§ **What to do**
In the text on the future of the European Union, retype the stretch from "If I am right, the" through "respond in kind." word for word.

§ **Provided text**

So also if respect for, common ownership of, and loyalty to, the common processes and policies that we in the EU would like to think can be fashioned and embraced by us with our neighbours and others are to be fostered. This means full, equal, dialogue on values in the concrete debates about policy in every forum of debate, discussion or decision. It is about real intercultural dialogue. A Constitutional underpinning of this dialogue will lead to legitimacy and loyalty as to outcome.

As for the next "Union Treaty" step, I believe that the vast majority of citizens want added-value European citizenship without European state, democracy with multiple demoi, governance more than government, constitutionalism without State Constitution, and European level politics with values but without swinging 'isms' and ideology. Paradoxical nonsense? Or truth?

We should ask ourselves, then, whether we have not nearly attained the finalité politique of Europe according to this idea of Europe (and will attain it with the new Treaty), so that the essence of the Union that we already have - but to be further improved as a tool on the lines of the Constitutional Treaty - can point the way forward for us and for our fellow citizens of the world.

Conclusion

Let us in the Union give ourselves a new Treaty. Let us highlight the rule of law and 'citizenship', as the concept best expressing the idea of democratic governance, individual rights and individual and collective responsibility. Let us expressly endow the Union with legal personality. Let us embrace the substance of the 'Constitutional Treaty' on the basis of a union of states and peoples. In any debate to come, let us beware of giving up on the fruit of the Convention on the Future of Europe and of risking the creation of the ultimate obstacle to the idea of Europe being taken further both within Europe and beyond Europe. Let us have more politics, but without seeking to replicate at European level the politics of the national level.

Above all, let us take forward the model of "maximum cohesion with necessary differentiation, with the whole achieved through deep and real dialogue and co-operation manifesting true solidarity". A general 'solidarity clause' in the sense in which I have argued for one in the past would cement this mutual commitment.

If I am right, the citizens of Europe will give their full support to a new Treaty which they understand addresses real needs, and does so by putting into practice this idea of Europe, in and for Europe and the world. Then, let us and our neighbours, together, fashion a version of the Union model as a tool for ever closer integration, leading to a multilateral (framework) treaty that itself gives further impetus to the gains of the bilateral approach. Let us give the European Union to the citizen, and practice the European way with our neighbours. If this is put forward by us in the right spirit, I have faith that our neighbours will respond in kind.

Idea of Europe as Community

The following is the text of the speech delivered by Professor Peter G. Xuereb at the London launch of European Union: The Next Fifty Years.

I wish to make three connected main points in addition to those made in my written contribution to the book and as my contribution to today's debate. The first point relates to what it is that we are celebrating at this time. I would ask you to consider that it is not so much Union or Unification. Rather it is Community. The great achievement of Europeans over the last 50 years is encapsulated in the Idea of Europe as Community.

The various stages of Community have bequeathed us a legal order that exists side by side in harmony with those of the member states, a sphere of policy-making and decision-making that exists side by side with their own, an entity with a sovereignty that exists side by side with their own.

Collected data

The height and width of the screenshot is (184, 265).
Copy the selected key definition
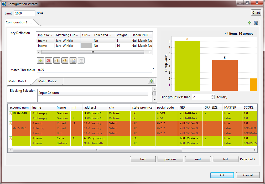tap(73, 61)
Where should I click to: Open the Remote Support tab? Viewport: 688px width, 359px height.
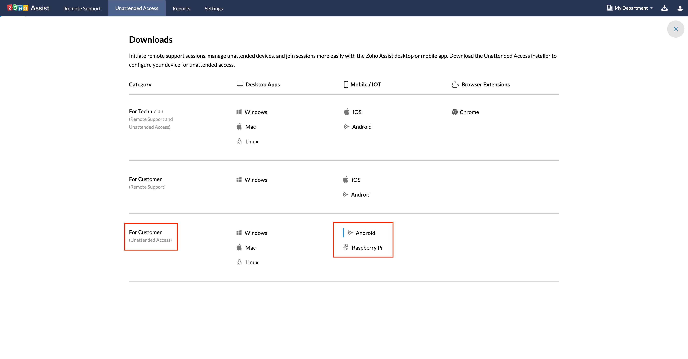[83, 9]
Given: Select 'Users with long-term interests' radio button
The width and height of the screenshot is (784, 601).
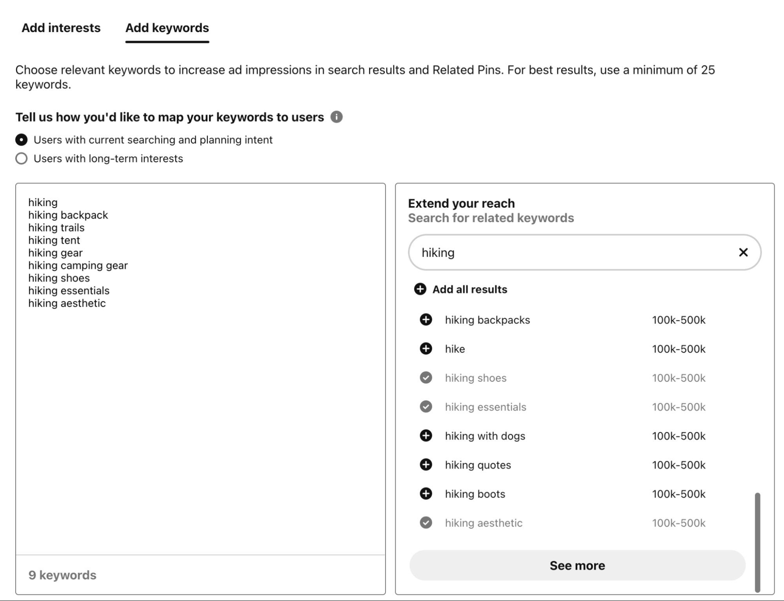Looking at the screenshot, I should (22, 159).
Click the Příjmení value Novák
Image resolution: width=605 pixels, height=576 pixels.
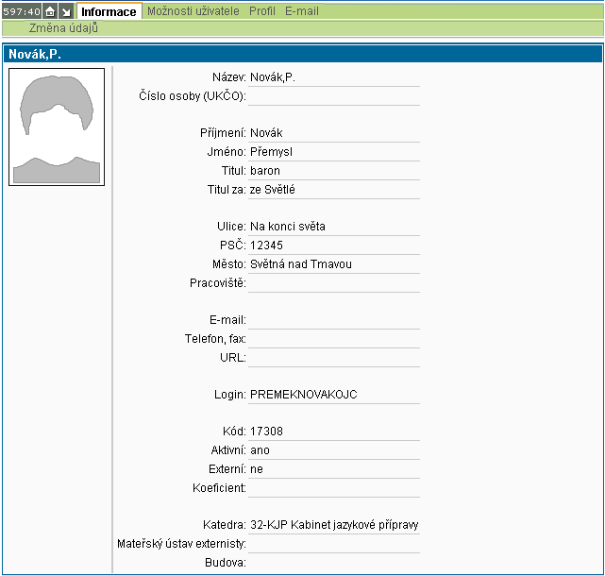[x=266, y=133]
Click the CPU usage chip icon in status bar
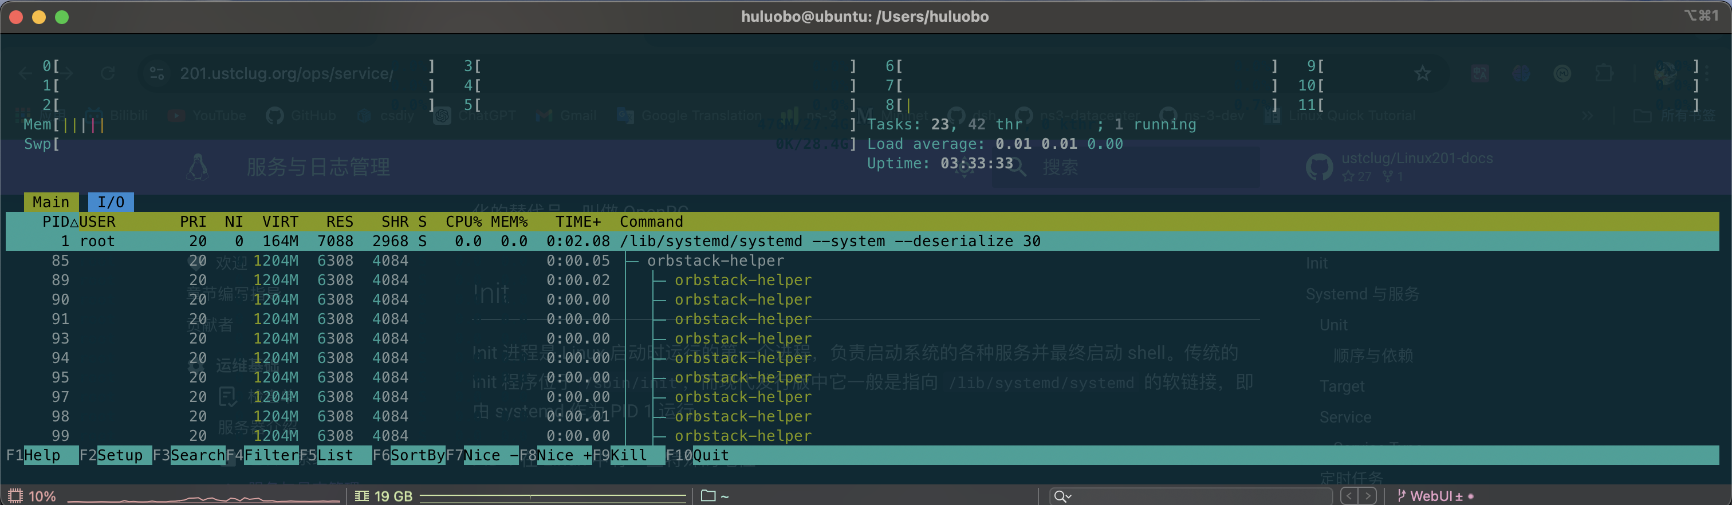This screenshot has width=1732, height=505. [15, 496]
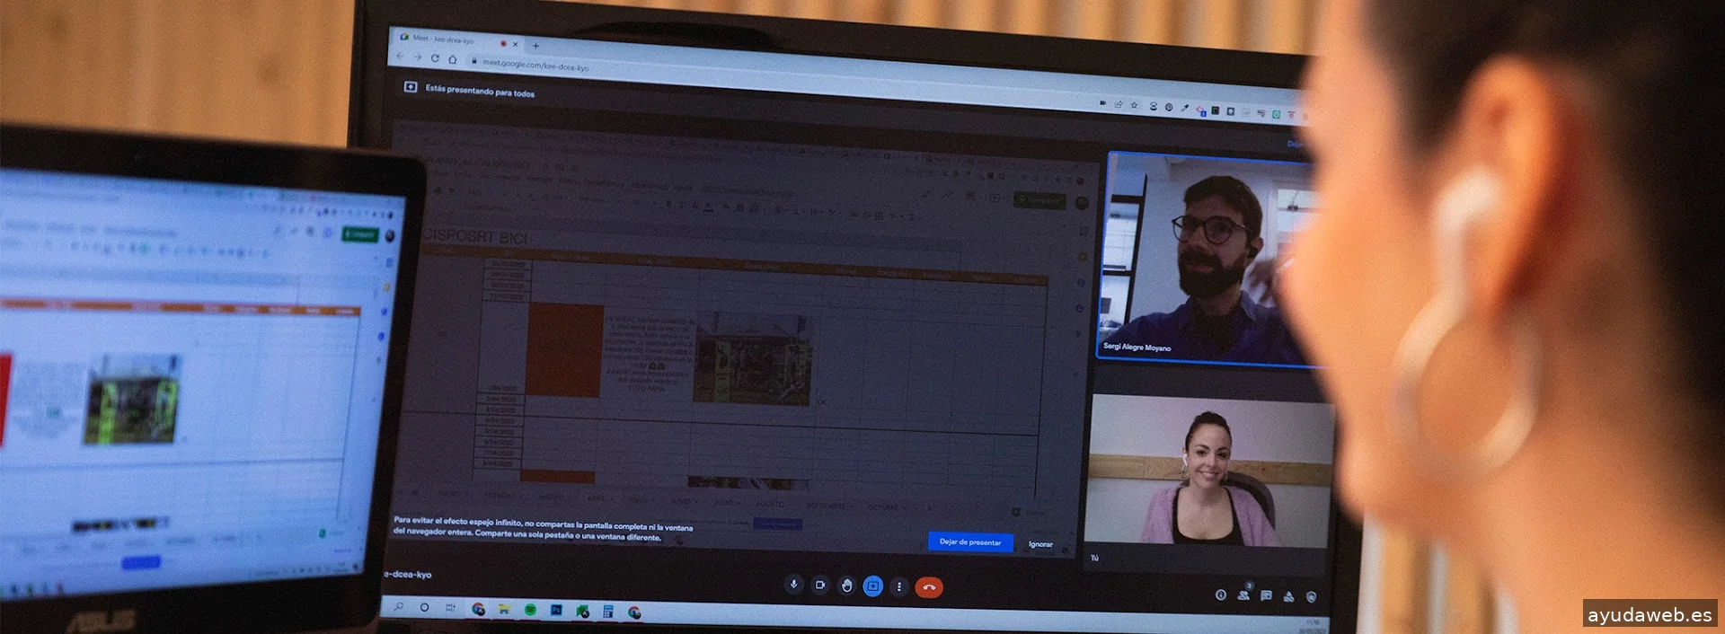Click the Dejar de presentar button
The image size is (1725, 634).
969,542
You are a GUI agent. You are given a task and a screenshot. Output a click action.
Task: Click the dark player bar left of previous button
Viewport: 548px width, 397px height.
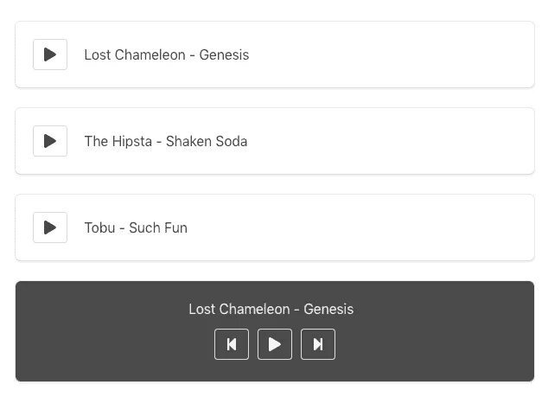click(112, 344)
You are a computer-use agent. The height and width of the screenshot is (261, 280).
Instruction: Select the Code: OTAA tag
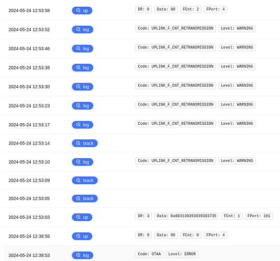149,254
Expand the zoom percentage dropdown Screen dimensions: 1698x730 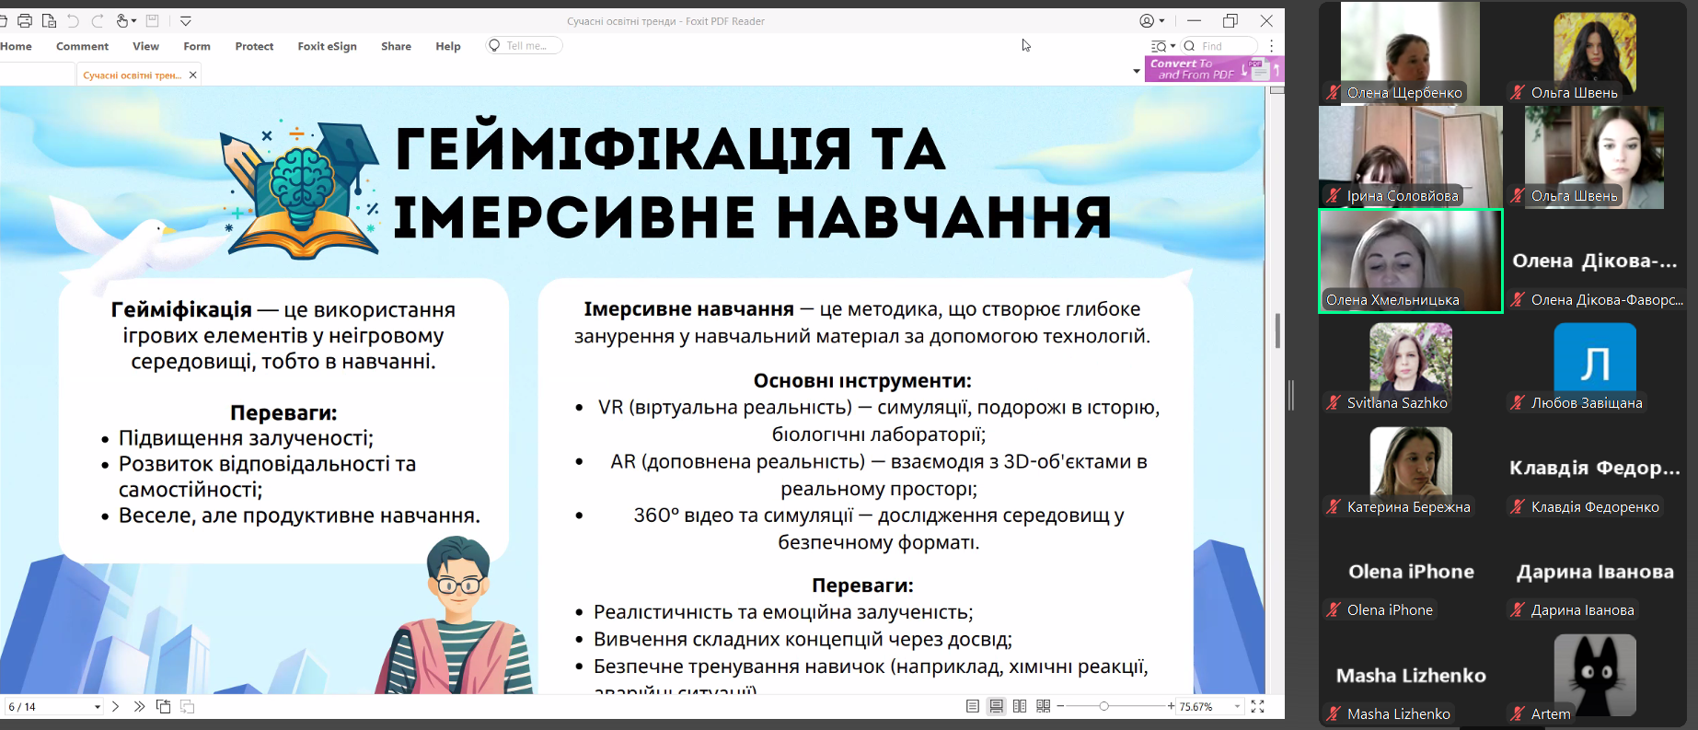(x=1237, y=707)
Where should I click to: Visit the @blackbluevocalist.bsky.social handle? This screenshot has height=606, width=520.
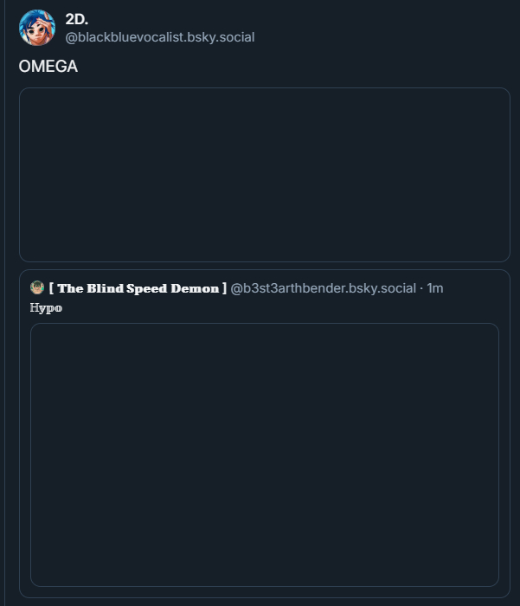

§ **Task output**
If I am right, the citizens of Europe will give their full support to a new Treaty which they understand addresses real needs, and does so by putting into practice this idea of Europe, in and for Europe and the world. Then, let us and our neighbours, together, fashion a version of the Union model as a tool for ever closer integration, leading to a multilateral (framework) treaty that itself gives further impetus to the gains of the bilateral approach. Let us give the European Union to the citizen, and practice the European way with our neighbours. If this is put forward by us in the right spirit, I have faith that our neighbours will respond in kind.